I feel like a bad reviewer. I won’t be able to do a good job with this book because it really didn’t capture my attention much and I had difficulty convincing myself to finish it. It is a very long book and I don’t know if the subject matter really required so many pages. But biographies, I know, usually tend to get extensive and exhaustive (exhausting?).
The main fault of my reading was the fact that I never knew Flannery O’Connor before this book. I never read her own writing before I became interested in her life, after the review of Brad Gooch’s biography in the New York Times. That can be a problem because the long passages discussing the relation between life events and story ideas had a big yawn effect on me.

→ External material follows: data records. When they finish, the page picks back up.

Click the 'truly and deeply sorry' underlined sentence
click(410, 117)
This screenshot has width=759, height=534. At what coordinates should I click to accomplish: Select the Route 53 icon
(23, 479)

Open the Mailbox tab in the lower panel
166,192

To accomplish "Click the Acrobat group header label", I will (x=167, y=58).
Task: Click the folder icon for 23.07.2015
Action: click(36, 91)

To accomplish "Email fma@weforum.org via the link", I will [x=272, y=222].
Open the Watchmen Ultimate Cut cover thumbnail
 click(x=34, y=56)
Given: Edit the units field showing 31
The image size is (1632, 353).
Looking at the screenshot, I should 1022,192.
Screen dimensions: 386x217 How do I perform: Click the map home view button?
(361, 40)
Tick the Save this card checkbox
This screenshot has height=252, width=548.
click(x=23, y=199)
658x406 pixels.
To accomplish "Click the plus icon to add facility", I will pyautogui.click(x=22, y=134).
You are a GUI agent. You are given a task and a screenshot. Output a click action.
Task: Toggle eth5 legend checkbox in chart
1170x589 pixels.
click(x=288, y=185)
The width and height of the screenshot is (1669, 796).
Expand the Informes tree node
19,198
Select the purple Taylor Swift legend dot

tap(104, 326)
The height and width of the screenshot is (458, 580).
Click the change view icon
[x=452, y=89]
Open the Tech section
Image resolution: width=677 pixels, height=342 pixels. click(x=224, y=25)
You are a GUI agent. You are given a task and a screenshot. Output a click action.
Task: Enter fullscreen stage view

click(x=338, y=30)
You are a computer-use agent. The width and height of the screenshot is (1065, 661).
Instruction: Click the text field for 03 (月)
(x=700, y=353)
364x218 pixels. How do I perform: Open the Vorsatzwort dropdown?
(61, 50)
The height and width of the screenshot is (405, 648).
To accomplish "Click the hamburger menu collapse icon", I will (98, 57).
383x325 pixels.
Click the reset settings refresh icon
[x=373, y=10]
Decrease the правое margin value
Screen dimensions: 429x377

I thought that would be an interesting read: a person condemned by a horrible disease (lupus), a woman who never married, lived with her mother for all her life, an author who maintained the look of a proper southern lady, while writing books that expressing ideas which couldn’t in any way make tea party conversation, obsessed with peacocks, reclusive, appearing strange to the rest of the world, a sort of Emily Dickinson reenactment.
The book thought doesn’t get deep into the workings of her mind or soul. It’s just a journal of her school years and her few adult friendships. As a reader, I didn’t feel close or connected to the main character and that made the book a very difficult read. I’m just happy I managed to finish it and now I can move on to other (better) things.